Data Warehouse lifecycle

The data warehouse lifecycle system involves the creation of an efficient system for storing and retrieving computer data. Time has shown that simply dumping data into vast computer storage does not work. Instead, it is best to create a storage system, test it, and alter it as needed to fit the ever-changing data needs of the company.

Data warehouse lifecycle

Data warehouse lifecycle

Design:

 the development, from both available data inventories and DSS analyst requirements and analytic needs, of robust star-schema-based dimensional data models. Practically speaking, we believe that the best data warehousing practitioners today are working simultaneously from (a) the available data inventory in the organization and (b) the often incomplete expression of needs on the part of multiple heterogeneous analytic communities, making data warehouse and data mart design a complex and intricate process more akin to architecture and diplomacy than to traditional IT systems design.

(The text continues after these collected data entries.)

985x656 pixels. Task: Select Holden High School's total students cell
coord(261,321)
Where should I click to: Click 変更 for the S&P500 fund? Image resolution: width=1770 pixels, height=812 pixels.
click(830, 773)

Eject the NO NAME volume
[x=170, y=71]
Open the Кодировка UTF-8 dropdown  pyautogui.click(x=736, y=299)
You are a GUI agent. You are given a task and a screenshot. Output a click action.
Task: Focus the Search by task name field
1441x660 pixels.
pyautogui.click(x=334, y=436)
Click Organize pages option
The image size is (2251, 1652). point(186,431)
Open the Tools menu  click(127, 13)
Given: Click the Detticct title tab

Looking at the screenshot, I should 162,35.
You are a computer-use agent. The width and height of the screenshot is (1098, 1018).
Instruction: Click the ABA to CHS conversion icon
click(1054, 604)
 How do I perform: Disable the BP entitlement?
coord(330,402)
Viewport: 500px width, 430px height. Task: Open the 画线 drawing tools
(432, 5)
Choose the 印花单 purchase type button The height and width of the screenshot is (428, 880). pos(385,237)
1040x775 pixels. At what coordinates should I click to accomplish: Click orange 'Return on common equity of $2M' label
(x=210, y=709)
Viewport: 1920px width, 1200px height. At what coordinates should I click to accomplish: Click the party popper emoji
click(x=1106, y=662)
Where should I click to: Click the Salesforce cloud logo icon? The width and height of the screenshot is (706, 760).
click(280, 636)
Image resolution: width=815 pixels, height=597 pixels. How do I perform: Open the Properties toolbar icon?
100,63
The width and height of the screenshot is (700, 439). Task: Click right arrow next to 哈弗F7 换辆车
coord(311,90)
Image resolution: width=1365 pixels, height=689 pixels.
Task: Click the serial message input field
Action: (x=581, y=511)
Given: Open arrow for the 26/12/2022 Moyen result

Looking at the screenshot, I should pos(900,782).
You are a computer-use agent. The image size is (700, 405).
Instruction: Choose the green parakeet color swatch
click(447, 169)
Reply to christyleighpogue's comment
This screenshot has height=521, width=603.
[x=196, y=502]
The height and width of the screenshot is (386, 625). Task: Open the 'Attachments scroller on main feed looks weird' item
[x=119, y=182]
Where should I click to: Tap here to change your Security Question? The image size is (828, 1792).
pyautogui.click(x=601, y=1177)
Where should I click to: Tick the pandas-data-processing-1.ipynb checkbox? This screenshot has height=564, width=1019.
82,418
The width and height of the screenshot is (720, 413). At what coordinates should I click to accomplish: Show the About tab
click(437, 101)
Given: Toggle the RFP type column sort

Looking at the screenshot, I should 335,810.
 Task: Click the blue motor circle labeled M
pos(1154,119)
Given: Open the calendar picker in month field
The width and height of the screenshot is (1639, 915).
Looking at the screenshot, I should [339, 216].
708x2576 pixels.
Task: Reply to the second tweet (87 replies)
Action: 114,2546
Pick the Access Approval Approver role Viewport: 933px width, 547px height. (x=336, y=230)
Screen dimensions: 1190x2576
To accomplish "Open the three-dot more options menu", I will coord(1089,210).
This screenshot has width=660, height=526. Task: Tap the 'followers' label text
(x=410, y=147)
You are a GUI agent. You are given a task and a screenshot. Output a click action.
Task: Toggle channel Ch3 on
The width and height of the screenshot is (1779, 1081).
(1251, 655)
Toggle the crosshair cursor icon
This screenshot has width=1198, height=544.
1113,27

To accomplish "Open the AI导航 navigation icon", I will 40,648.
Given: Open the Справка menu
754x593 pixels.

Key activities in this phase typically include end-user interview cycles, source system cataloging, definition of key performance indicators and other critical business metrics, mapping of decision-making processes underlying information needs, and logical and physical schema design tasks, which feed the prototyping phase of the life-cycle model quite directly.

Prototype:

the deployment, for a select group of opinion-makers and leading practitioners in the end-user analytic communities, of a populated, working model of a data warehouse or data mart design, suitable for actual use. The purpose of prototyping shifts, as the design team moves back and forth between design and prototype. In early prototypes, the primary objective is to constrain and in some cases re-frame end-user requirements by showing opinion-leaders and heavyweight analysts in the end-user communities precisely what they had asked for in the previous iteration. As the gap between stated needs and actual needs closes over the course of 2 or more design-prototype iterations, the purpose of the prototype shifts toward diplomacy – gaining commitment to the project at hand from opinion leaders in the end-user communities to the design, and soliciting their assistance in gaining similar commitment.

Deploy:

the formalization of a user-approved prototype for actual production use, including the development of documentation, training, O&M processes and the host of activities traditionally associated with enterprise IT system deployment. Deployment typically involves at least two separate deployments – the deployment of a prototype into a production-test environment, and the deployment of a stress-tested, performance-tested production configuration into an actual production environment. It is at this phase that the single most often- neglected component of a successful production warehouse – documentation – stalls both the transition to operations and management personnel (who cannot manage what they cannot understand) and to end-user organizations (who after all have to be taught at some level about the data and metadata the warehouse or mart contains, prior to roll-out).

Operation:

the day-to-day maintenance of the data warehouse or mart, the data delivery services and client tools that provide DSS analysts with their access to warehouse and mart data, and the management of ongoing extraction, transformation and loading processes (from traditional drop-and-reload bulk updates to cutting edge near-real-time trickle-charging processes) that keep the warehouse or mart current with respect to the authoritative transaction source systems.

Enhancement:

the modification of

(a) physical technological components,

(b) operations and management processes (including ETL regimes and scheduling) and

(c) logical schema designs in response to changing business requirements.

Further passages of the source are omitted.